- WORK ORDER:
Print every entry below again. Nothing may differ from the original.
BEGIN PROVIDED DATA
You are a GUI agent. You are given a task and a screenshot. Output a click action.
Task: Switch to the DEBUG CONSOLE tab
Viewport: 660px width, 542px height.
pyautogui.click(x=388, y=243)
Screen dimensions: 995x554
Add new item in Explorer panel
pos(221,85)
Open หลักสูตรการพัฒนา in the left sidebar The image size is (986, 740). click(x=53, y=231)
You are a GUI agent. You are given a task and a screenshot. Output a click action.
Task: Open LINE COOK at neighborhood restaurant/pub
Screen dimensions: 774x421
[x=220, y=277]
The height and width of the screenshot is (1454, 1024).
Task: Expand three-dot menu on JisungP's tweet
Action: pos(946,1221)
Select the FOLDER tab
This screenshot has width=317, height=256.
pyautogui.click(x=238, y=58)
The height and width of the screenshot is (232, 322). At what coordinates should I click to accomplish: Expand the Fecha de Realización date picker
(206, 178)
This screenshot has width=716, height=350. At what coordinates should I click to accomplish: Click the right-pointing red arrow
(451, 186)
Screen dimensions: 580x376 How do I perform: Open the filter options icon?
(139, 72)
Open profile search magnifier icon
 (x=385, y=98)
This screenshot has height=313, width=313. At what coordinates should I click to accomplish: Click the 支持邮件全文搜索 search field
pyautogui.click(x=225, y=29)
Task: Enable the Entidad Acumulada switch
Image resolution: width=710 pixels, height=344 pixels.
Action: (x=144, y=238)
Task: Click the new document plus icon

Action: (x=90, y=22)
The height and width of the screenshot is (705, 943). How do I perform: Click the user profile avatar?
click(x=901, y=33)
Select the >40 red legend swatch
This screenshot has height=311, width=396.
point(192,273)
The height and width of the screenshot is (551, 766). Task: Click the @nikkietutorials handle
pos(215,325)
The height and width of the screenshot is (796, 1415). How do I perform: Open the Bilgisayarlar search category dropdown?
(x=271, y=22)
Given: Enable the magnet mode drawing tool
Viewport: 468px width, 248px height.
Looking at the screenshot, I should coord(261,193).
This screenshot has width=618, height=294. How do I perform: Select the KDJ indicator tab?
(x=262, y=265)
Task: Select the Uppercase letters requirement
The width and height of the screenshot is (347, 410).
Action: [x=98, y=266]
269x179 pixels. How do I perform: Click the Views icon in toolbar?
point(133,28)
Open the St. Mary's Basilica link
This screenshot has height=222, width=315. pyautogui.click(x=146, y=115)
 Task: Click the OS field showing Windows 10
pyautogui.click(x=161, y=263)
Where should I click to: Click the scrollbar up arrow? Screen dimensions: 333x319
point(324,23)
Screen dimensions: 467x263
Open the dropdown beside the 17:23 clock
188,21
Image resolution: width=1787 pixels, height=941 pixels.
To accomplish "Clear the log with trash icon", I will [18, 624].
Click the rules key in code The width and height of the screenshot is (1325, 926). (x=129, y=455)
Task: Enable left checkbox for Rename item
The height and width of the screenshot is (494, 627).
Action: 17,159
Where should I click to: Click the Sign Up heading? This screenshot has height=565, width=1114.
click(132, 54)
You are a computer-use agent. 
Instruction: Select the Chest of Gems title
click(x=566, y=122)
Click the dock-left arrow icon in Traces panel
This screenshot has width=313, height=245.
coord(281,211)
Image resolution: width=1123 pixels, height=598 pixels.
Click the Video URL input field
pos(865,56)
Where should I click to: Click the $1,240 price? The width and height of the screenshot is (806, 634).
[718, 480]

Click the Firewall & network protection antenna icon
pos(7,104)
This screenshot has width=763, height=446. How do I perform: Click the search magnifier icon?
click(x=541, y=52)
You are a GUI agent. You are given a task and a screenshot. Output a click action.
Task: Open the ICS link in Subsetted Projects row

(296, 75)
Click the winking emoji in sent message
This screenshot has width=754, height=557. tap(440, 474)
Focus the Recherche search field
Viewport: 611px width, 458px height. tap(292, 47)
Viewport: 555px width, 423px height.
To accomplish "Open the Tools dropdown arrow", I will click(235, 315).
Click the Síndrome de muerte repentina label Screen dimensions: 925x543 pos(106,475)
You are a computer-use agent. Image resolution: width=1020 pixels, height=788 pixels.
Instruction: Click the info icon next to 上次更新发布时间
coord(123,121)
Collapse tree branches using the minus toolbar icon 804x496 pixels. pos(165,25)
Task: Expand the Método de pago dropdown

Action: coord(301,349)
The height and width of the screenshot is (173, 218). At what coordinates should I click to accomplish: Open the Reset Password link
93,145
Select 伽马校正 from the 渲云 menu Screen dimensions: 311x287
END PROVIDED DATA
- RESPONSE TO THIS TASK:
You are a GUI agent. You are given a task and a screenshot. Output a click action.
Task: Switch to the DEBUG CONSOLE tab
Viewport: 660px width, 542px height.
pyautogui.click(x=388, y=243)
Screen dimensions: 995x554
Add new item in Explorer panel
pos(221,85)
Open หลักสูตรการพัฒนา in the left sidebar The image size is (986, 740). click(x=53, y=231)
You are a GUI agent. You are given a task and a screenshot. Output a click action.
Task: Open LINE COOK at neighborhood restaurant/pub
Screen dimensions: 774x421
[x=220, y=277]
The height and width of the screenshot is (1454, 1024).
Task: Expand three-dot menu on JisungP's tweet
Action: pos(946,1221)
Select the FOLDER tab
This screenshot has width=317, height=256.
pyautogui.click(x=238, y=58)
The height and width of the screenshot is (232, 322). At what coordinates should I click to accomplish: Expand the Fecha de Realización date picker
(206, 178)
This screenshot has width=716, height=350. At what coordinates should I click to accomplish: Click the right-pointing red arrow
(451, 186)
Screen dimensions: 580x376 How do I perform: Open the filter options icon?
(139, 72)
Open profile search magnifier icon
 (x=385, y=98)
This screenshot has height=313, width=313. At what coordinates should I click to accomplish: Click the 支持邮件全文搜索 search field
pyautogui.click(x=225, y=29)
Task: Enable the Entidad Acumulada switch
Image resolution: width=710 pixels, height=344 pixels.
Action: (x=144, y=238)
Task: Click the new document plus icon

Action: (x=90, y=22)
The height and width of the screenshot is (705, 943). How do I perform: Click the user profile avatar?
click(x=901, y=33)
Select the >40 red legend swatch
This screenshot has height=311, width=396.
point(192,273)
The height and width of the screenshot is (551, 766). Task: Click the @nikkietutorials handle
pos(215,325)
The height and width of the screenshot is (796, 1415). How do I perform: Open the Bilgisayarlar search category dropdown?
(x=271, y=22)
Given: Enable the magnet mode drawing tool
Viewport: 468px width, 248px height.
Looking at the screenshot, I should coord(261,193).
This screenshot has width=618, height=294. How do I perform: Select the KDJ indicator tab?
(x=262, y=265)
Task: Select the Uppercase letters requirement
The width and height of the screenshot is (347, 410).
Action: [x=98, y=266]
269x179 pixels. How do I perform: Click the Views icon in toolbar?
point(133,28)
Open the St. Mary's Basilica link
This screenshot has height=222, width=315. pyautogui.click(x=146, y=115)
 Task: Click the OS field showing Windows 10
pyautogui.click(x=161, y=263)
Where should I click to: Click the scrollbar up arrow? Screen dimensions: 333x319
point(324,23)
Screen dimensions: 467x263
Open the dropdown beside the 17:23 clock
188,21
Image resolution: width=1787 pixels, height=941 pixels.
To accomplish "Clear the log with trash icon", I will [18, 624].
Click the rules key in code The width and height of the screenshot is (1325, 926). (x=129, y=455)
Task: Enable left checkbox for Rename item
The height and width of the screenshot is (494, 627).
Action: 17,159
Where should I click to: Click the Sign Up heading? This screenshot has height=565, width=1114.
click(132, 54)
You are a computer-use agent. 
Instruction: Select the Chest of Gems title
click(x=566, y=122)
Click the dock-left arrow icon in Traces panel
This screenshot has width=313, height=245.
coord(281,211)
Image resolution: width=1123 pixels, height=598 pixels.
Click the Video URL input field
pos(865,56)
Where should I click to: Click the $1,240 price? The width and height of the screenshot is (806, 634).
[718, 480]

Click the Firewall & network protection antenna icon
pos(7,104)
This screenshot has width=763, height=446. How do I perform: Click the search magnifier icon?
click(x=541, y=52)
You are a GUI agent. You are given a task and a screenshot. Output a click action.
Task: Open the ICS link in Subsetted Projects row

(296, 75)
Click the winking emoji in sent message
This screenshot has width=754, height=557. tap(440, 474)
Focus the Recherche search field
Viewport: 611px width, 458px height. tap(292, 47)
Viewport: 555px width, 423px height.
To accomplish "Open the Tools dropdown arrow", I will click(235, 315).
Click the Síndrome de muerte repentina label Screen dimensions: 925x543 pos(106,475)
You are a computer-use agent. Image resolution: width=1020 pixels, height=788 pixels.
Instruction: Click the info icon next to 上次更新发布时间
coord(123,121)
Collapse tree branches using the minus toolbar icon 804x496 pixels. pos(165,25)
Task: Expand the Método de pago dropdown

Action: coord(301,349)
The height and width of the screenshot is (173, 218). At what coordinates should I click to accomplish: Open the Reset Password link
93,145
Select 伽马校正 from the 渲云 menu Screen dimensions: 311x287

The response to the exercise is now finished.